Aulas em autoescola deixam de ser obrigatórias e CNH pode ficar até 80% mais barata

Escrito por em 01/12/2025

O Conselho Nacional de Trânsito (Contran) aprovou por unanimidade, nesta segunda-feira (1º), uma resolução que acaba com a obrigatoriedade de aulas em autoescolas para tirar a Carteira Nacional de Habilitação (CNH). A medida entra em vigor após a publicação no Diário Oficial da União, prevista para os próximos dias.

Segundo o Ministério dos Transportes, a mudança tem dois objetivos principais: reduzir custos e regularizar milhões de brasileiros que já dirigem sem habilitação. A estimativa é que o processo fique até 80% mais barato, já que hoje a CNH das categorias A e B custa entre R$ 3,2 mil e R$ 5 mil.
A expectativa do governo é regularizar 20 milhões de pessoas que dirigem ilegalmente e facilitar o acesso para outros 30 milhões que não iniciam o processo devido ao preço.

Aulas teóricas e práticas passam por grandes mudanças

A formação teórica deixa de ter carga horária mínima obrigatória.
Antes: era necessário cumprir um número fixo de horas.
Agora: a estrutura do curso fica a critério dos ofertantes, desde que sigam as diretrizes do Contran.

Aulas em autoescola deixam de ser obrigatórias e CNH pode ficar até 80% mais barata – Imagem: Fábio Lemos/iStock

O conteúdo poderá ser presencial ou remoto, ao vivo ou gravado, disponibilizado por plataformas da Senatran, autoescolas, entidades de ensino a distância ou escolas públicas de trânsito. A promessa é que o material teórico seja gratuito e totalmente digital.

Na parte prática, a mudança é ainda mais significativa: a carga mínima obrigatória cai de 20 horas-aula para apenas 2 horas.
O candidato poderá treinar em CFCs ou com um instrutor autônomo credenciado — figura que passa a fazer parte do processo.

Também será permitido realizar o exame prático com o próprio veículo, desde que acompanhado por instrutor autorizado e que o carro esteja adequado às normas do CTB.

Instrutores autônomos precisam ter mínimo de 21 anos, CNH há pelo menos dois anos na categoria que pretendem ensinar, Ensino Médio completo e não podem ter cometido infrações gravíssimas nos últimos 12 meses. O governo oferecerá curso gratuito de formação para esses profissionais.

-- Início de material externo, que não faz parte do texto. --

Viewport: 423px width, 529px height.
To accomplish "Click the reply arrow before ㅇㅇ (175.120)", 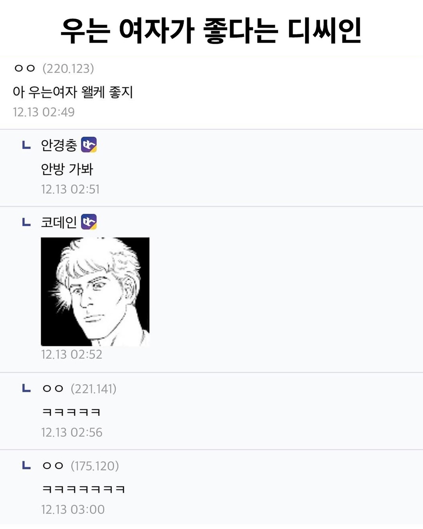I will tap(26, 466).
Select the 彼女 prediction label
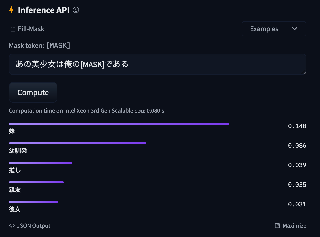 point(15,209)
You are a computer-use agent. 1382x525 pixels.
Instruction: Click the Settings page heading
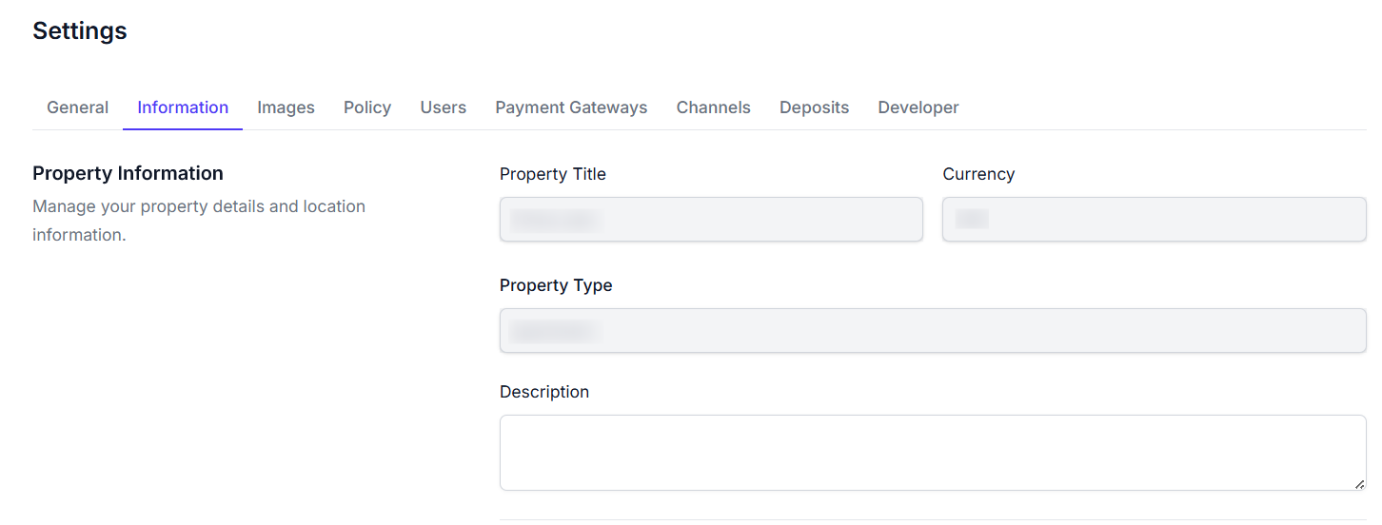(x=80, y=30)
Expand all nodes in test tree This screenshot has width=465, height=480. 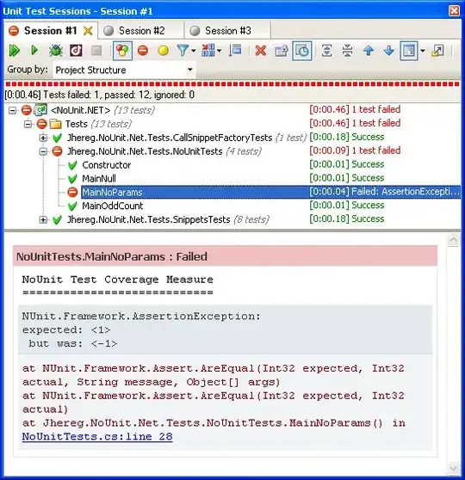326,51
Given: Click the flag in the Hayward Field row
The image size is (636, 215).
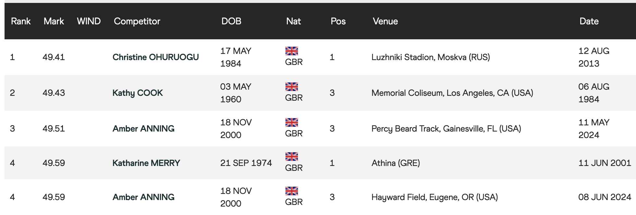Looking at the screenshot, I should tap(291, 191).
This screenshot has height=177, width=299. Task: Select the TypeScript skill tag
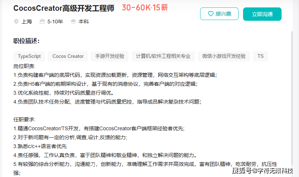(29, 56)
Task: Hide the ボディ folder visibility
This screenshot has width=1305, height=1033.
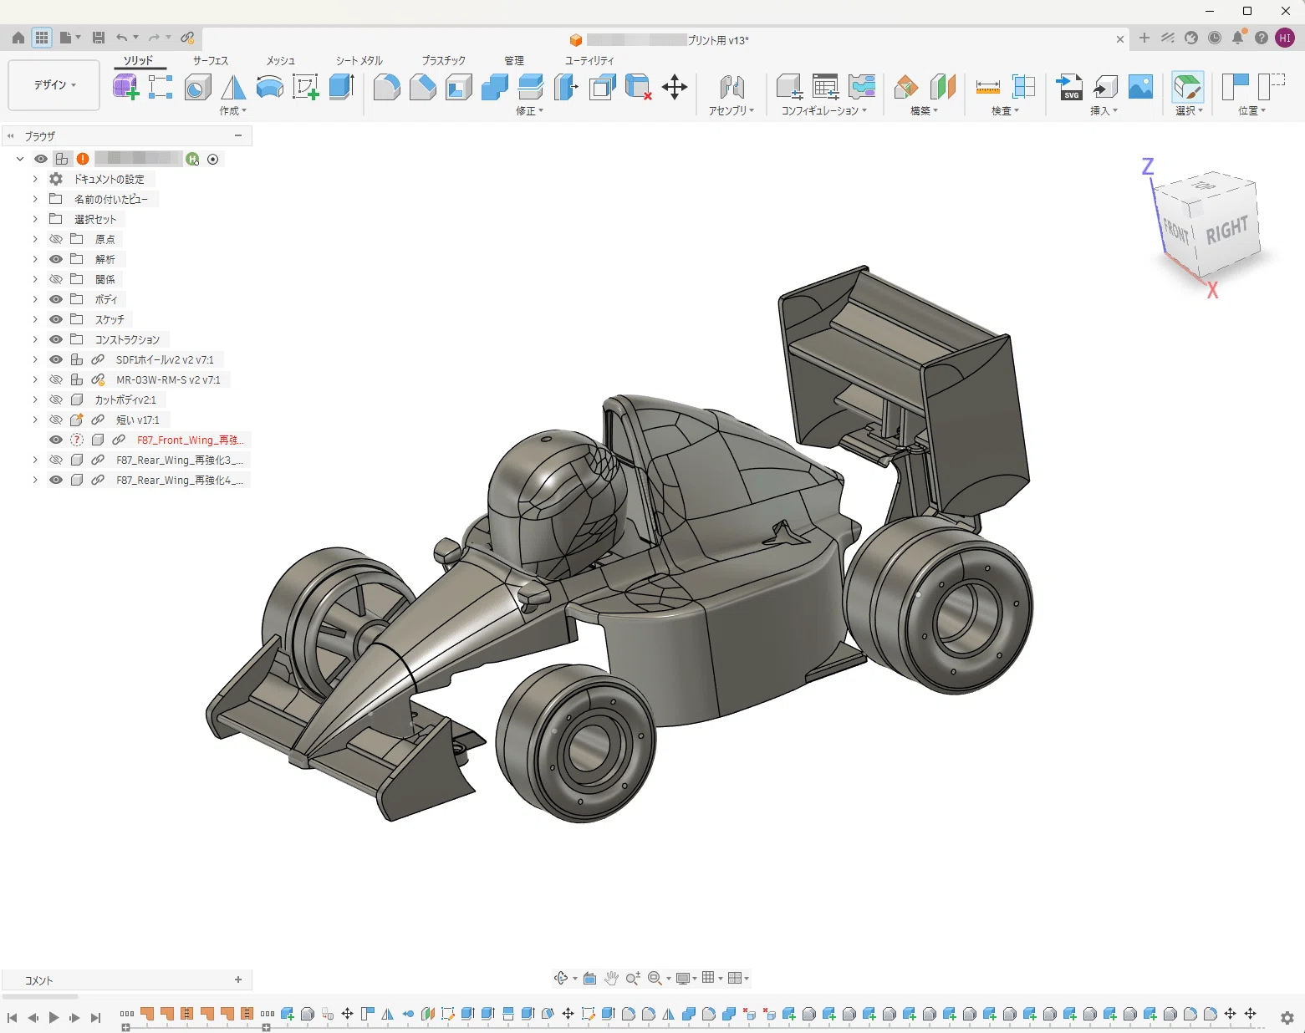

A fiscalização será feita via Carteira Digital de Trânsito (CDT) e pelo credenciamento nos Detrans. O processo poderá ser iniciado pelo site do Ministério dos Transportes ou pelo aplicativo da CDT.

Provas continuam sendo o principal critério de aptidão

Apesar da flexibilização das aulas, continuam obrigatórios os exames teórico e prático.
O ministro dos Transportes, Renan Filho, afirmou: “As aulas, por si só, não garantem que alguém esteja apto a dirigir. O que garante é a prova.”

O exame teórico terá duração mínima de uma hora, e o candidato precisa acertar 20 questões de múltipla escolha. Não há limite de tentativas.
O exame prático segue um trajeto determinado e é avaliado por uma comissão de três membros. Em caso de reprovação, o candidato também poderá refazer quantas vezes forem necessárias, sem taxa extra.

Outra mudança importante é o fim do prazo de validade de 12 meses para concluir o processo da primeira habilitação.

Motoristas profissionais também serão afetados

As novas regras incluem categorias C, D e E, permitindo que motoristas façam cursos em outras entidades além dos CFCs, desde que sigam diretrizes da Senatran e dos Detrans. O exame toxicológico permanece obrigatório.

O ministro destacou que o novo modelo brasileiro se aproxima de padrões internacionais, como os praticados em Estados Unidos, Canadá, Inglaterra, Japão, Paraguai e Uruguai.